Shares in Barclays (LSE: BARC) (NYSE: BCS.US) are up around 1% on news of slightly better than expected third-quarter results, but in reality shareholders have little to cheer.
When then-new CEO Antony Jenkins unveiled Project Transform in Feb 2013, prospects for Barclays looked good: apart from its core position in UK retail and commercial banking, it had a world-class investment bank thanks to Bob Diamond’s opportunistic acquisition of Lehman Brothers in the aftermath of the financial crash, together with top-quality franchises in the guise of Barclaycard and Barclays’ African businesses. Project Transform would eliminate the more egregious excesses of the investment bank, restore Barclays’ reputation, slash costs and non-core operations, and push return on equity (RoE) above the cost of capital.
21 months later the shares are down by over 25%, investment banking revenues have fallen off a cliff, the bank is still dogged by litigation for all manner of misbehaviour, and its capital adequacy remains in the balance with tomorrow’s announcement of the results of the Bank of England’s leverage test eagerly anticipated.
What went wrong?
Undoubtedly, the biggest problem has been the investment bank. Resurgent markets should have been good for business, but Barclays’s strengths lay predominantly in so-called FICC; fixed interest, commodities and currency. An unanticipated side-effect of QE has been to reduce the volatility that drives volumes in these markets.

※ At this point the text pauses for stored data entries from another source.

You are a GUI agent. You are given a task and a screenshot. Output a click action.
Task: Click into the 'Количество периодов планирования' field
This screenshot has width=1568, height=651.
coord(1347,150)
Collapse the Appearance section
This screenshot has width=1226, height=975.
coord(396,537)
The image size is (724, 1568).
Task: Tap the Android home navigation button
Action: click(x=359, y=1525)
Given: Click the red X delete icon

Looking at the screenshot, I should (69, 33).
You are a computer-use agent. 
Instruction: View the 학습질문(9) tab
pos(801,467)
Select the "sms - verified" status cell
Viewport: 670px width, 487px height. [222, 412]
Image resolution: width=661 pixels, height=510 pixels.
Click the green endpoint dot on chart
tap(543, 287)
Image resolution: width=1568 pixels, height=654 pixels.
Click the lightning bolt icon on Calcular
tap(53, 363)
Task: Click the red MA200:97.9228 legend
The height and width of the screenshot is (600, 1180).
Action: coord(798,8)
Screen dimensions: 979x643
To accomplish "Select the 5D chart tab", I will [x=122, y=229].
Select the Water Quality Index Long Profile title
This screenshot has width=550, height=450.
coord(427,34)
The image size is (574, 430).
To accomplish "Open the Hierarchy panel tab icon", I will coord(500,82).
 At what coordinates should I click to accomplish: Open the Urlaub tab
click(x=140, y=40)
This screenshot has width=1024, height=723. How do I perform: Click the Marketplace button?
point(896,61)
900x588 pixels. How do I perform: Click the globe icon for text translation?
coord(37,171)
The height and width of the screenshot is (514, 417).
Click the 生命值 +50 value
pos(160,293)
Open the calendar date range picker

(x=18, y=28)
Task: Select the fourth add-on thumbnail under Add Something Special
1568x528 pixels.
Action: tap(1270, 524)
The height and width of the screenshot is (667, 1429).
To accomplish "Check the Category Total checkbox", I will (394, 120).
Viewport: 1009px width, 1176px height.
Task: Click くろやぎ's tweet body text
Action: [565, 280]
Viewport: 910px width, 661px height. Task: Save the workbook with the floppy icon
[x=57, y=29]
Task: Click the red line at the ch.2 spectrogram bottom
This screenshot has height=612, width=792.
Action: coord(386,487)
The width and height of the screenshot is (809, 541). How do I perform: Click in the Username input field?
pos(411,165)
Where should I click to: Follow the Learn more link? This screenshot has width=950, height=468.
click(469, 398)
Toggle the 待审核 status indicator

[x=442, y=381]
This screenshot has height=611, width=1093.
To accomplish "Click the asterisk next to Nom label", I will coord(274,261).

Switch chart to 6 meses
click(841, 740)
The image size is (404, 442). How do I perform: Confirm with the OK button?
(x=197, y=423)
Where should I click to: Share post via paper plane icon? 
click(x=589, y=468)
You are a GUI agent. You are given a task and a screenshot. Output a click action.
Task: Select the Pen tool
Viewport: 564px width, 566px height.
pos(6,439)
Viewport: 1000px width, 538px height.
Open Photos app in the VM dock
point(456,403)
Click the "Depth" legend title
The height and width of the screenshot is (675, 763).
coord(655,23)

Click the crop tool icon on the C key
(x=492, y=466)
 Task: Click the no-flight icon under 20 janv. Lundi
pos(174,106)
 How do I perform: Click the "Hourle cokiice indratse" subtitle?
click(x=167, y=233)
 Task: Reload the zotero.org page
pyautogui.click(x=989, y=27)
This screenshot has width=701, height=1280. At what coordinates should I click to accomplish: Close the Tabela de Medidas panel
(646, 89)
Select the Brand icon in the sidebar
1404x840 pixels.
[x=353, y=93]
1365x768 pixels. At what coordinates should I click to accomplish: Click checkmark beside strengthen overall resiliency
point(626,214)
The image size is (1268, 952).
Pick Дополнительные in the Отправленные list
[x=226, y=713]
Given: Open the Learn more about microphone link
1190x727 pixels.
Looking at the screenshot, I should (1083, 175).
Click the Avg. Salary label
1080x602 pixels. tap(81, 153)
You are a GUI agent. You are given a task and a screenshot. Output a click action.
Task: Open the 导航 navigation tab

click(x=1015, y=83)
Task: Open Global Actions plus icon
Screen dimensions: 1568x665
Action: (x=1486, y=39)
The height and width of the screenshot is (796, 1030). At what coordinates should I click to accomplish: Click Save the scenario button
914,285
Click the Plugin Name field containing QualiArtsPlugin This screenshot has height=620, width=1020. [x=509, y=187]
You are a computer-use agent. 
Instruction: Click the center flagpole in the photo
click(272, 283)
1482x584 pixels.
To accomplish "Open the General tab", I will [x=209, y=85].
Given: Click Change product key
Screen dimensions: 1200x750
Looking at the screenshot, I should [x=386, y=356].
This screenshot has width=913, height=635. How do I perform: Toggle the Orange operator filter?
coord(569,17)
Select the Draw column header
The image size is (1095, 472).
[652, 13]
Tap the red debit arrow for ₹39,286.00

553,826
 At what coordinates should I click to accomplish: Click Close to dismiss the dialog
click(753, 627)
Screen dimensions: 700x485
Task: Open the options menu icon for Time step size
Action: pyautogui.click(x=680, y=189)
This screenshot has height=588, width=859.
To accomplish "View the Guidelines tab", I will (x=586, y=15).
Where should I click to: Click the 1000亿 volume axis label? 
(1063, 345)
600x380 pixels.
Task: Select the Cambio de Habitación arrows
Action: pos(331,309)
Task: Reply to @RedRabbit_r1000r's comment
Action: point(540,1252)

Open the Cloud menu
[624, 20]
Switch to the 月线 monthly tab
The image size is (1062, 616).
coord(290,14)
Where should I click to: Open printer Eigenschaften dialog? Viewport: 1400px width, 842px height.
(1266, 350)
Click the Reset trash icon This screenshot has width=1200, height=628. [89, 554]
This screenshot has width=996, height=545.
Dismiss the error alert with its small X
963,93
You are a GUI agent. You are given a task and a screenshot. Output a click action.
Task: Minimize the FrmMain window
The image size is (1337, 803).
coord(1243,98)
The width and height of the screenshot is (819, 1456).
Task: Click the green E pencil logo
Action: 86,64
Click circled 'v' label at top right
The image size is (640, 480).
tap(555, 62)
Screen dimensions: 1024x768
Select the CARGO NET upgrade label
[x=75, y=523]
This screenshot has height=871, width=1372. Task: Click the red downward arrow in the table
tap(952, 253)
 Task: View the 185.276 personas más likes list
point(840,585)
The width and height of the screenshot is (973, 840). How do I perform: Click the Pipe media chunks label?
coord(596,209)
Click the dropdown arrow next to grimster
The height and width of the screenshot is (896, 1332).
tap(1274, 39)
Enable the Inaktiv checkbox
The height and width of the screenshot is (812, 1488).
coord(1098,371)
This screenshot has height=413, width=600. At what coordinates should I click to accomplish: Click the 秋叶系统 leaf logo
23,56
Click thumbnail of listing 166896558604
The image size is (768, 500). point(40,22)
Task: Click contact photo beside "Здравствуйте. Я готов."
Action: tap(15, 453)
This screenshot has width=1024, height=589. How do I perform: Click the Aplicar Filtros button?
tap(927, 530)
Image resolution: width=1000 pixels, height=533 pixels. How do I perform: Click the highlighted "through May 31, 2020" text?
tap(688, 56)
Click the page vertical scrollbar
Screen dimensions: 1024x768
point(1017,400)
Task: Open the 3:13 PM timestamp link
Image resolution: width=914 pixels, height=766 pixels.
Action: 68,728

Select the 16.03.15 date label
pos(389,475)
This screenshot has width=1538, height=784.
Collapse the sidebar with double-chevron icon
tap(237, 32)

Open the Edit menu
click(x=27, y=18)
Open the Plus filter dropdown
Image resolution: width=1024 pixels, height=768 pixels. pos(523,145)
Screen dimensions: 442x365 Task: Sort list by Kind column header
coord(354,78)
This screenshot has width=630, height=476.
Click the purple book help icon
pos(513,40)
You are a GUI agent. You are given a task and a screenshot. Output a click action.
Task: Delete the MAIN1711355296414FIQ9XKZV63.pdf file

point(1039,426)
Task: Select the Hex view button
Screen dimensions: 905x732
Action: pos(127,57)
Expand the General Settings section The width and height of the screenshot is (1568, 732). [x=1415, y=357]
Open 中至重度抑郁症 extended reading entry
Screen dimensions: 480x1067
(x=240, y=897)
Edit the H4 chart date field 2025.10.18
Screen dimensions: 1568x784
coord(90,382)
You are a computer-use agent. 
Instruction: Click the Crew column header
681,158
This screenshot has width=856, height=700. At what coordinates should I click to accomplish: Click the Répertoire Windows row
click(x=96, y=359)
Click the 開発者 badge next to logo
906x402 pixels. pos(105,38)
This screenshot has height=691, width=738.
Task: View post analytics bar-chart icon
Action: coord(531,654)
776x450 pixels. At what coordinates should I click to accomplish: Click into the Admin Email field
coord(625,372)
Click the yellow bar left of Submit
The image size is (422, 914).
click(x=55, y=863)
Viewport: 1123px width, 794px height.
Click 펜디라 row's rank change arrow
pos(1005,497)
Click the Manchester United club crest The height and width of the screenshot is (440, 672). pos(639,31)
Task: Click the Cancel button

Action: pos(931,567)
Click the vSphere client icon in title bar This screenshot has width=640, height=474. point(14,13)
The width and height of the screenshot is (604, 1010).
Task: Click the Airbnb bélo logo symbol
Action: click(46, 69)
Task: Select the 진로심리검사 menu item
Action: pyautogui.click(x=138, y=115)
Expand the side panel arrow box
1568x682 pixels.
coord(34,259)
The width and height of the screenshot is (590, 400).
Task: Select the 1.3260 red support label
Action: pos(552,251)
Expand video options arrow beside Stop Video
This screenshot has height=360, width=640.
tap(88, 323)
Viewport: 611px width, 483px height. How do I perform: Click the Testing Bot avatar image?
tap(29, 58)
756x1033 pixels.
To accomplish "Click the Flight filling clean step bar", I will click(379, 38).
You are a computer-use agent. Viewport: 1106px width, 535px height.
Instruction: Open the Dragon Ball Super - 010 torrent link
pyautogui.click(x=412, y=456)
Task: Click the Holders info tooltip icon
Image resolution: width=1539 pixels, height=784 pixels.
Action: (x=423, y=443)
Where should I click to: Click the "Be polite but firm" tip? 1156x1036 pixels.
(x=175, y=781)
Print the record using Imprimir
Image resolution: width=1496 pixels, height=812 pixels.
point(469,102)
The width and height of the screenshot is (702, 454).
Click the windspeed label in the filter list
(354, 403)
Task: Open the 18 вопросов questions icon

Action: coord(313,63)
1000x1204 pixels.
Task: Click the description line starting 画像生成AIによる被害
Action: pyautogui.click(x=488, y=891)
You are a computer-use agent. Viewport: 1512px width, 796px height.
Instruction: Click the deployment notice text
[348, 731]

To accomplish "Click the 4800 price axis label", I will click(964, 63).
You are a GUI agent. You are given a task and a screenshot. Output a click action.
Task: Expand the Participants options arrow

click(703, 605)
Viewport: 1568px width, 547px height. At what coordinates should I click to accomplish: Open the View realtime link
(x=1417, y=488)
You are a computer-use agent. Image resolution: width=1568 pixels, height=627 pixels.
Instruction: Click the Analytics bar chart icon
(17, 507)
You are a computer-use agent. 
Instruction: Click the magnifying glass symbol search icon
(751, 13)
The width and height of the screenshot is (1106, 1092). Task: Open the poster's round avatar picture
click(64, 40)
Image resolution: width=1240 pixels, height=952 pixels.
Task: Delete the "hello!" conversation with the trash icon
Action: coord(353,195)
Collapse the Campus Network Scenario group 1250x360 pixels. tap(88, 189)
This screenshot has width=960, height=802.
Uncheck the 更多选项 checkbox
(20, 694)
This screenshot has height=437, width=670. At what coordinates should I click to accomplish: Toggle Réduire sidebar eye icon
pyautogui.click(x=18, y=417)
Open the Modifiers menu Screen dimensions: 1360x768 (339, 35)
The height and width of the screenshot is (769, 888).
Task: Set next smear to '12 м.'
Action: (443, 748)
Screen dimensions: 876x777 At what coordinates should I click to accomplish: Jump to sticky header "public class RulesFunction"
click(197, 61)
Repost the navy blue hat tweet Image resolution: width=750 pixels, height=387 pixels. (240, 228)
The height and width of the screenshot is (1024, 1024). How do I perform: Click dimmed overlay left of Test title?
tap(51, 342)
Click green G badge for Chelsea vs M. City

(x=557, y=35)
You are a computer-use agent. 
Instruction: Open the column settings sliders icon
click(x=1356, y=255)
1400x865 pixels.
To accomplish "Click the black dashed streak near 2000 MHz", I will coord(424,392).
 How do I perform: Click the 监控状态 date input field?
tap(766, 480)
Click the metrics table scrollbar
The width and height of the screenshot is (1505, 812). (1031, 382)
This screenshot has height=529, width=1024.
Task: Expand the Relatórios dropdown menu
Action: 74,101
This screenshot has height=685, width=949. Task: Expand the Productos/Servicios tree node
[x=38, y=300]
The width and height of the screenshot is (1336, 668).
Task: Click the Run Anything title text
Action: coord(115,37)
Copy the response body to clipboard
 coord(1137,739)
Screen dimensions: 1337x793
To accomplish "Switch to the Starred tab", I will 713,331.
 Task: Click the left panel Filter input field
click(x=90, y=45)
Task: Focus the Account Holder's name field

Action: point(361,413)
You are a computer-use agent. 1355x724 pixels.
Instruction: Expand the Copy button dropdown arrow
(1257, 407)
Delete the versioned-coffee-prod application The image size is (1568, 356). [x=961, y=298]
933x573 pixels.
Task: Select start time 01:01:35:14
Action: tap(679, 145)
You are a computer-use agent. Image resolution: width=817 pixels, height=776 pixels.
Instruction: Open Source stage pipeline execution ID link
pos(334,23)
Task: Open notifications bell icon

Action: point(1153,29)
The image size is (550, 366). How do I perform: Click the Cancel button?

But it also seems that Mr Jenkins — once dubbed Saint Antony — has not proved to be strong enough to manage fat-cat American investment bankers. Nefarious practices continued, such as the unresolved issue of ‘dark’ liquidity pools. Big-hitters called Mr Jenkins’ bluff over pay and bonuses, then promptly left anyway after receiving big payouts. The bank responded by cutting the investment bank further, even as some of it was walking out the door. The equities business, a potential future star performer, shrank by 25% in Q3. That’s value-destructive death-by-a-thousand-cuts: it would have been better to spin off the investment bank in the first place. Wrong business, or wrong management? I think some of both.
The upside
Two things did go right. The surprising boom in the UK economy helped retail and commercial banking: at bottom, banks are a play on the economies they serve. Cost-cutting has been successful with a 7% drop in expenses and a 7,800 headcount reduction — though this may owe more to hard-nut finance director Tushar Morzaria, whose investment banking background might also make him a promising candidate to succeed Mr Jenkins.
Together with good results from Barclaycard, retail and commercial banking contributed 53% of Barclays’ third-quarter core income and 60% of profit. That promises more stable and reliable income in the future, and with RoEs of 12.5% and 18.5% respectively, they should exceed the cost of capital. Barclays’ capital adequacy also looks better, reporting a 3.5% leverage ratio that augurs well for the Bank of England stress-test — but the proof of that pudding will be in the eating…
Cheap
Yet Barclays’ shares are still stuck at 0.8 x tangible net asset value — that’s cheap if RoE remain stable and there aren’t too many unanticipated litigation costs. So I’m holding on to my shares, admittedly with less conviction than before. They’re risky, but the upside is starting to look more plausible than the downside.